**Records for the task:**
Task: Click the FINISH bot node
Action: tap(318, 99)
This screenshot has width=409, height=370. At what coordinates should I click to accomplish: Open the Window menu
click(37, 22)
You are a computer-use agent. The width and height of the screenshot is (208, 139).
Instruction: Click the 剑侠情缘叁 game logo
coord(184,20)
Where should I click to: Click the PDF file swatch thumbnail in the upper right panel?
...
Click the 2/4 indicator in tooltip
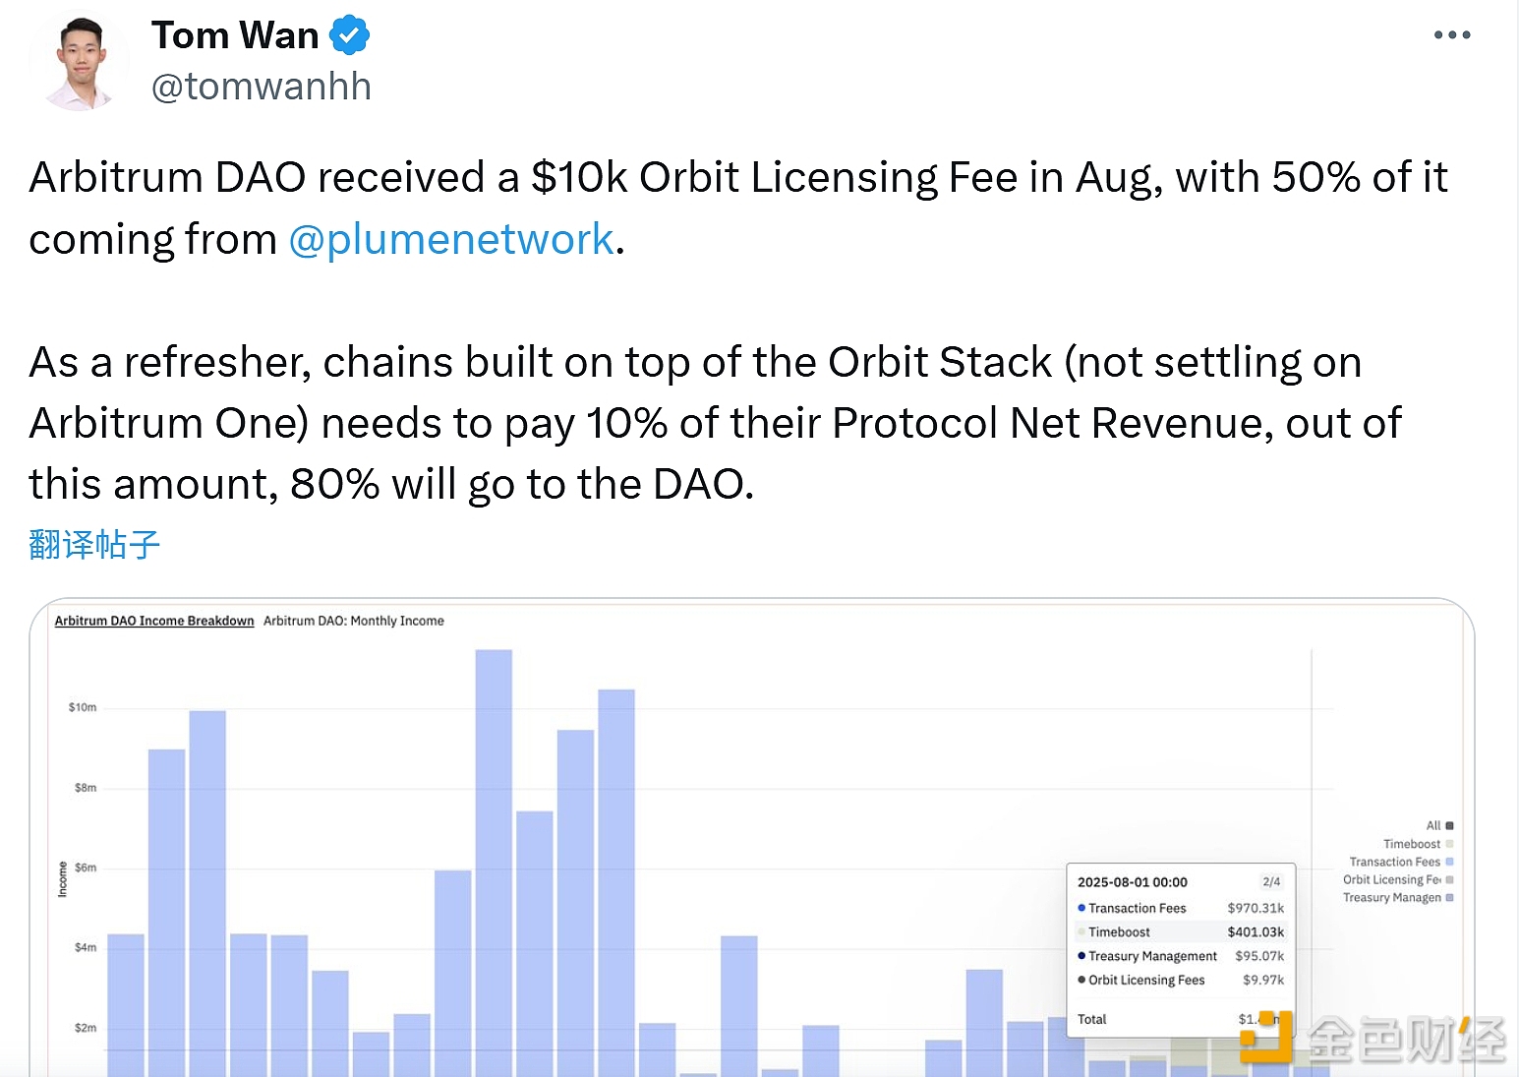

**Task:**
Convert the entries from the line containing "This screenshot has" to the line containing "Where should I" into a numbered list, leaving out any blank lines.

**Expected answer:**
1. This screenshot has width=409, height=370. At what coordinates should I click to accomplish: Open the Window menu
2. click(37, 22)
3. You are a computer-use agent. The width and height of the screenshot is (208, 139).
4. Instruction: Click the 剑侠情缘叁 game logo
5. coord(184,20)
6. Where should I click to: Click the PDF file swatch thumbnail in the upper right panel?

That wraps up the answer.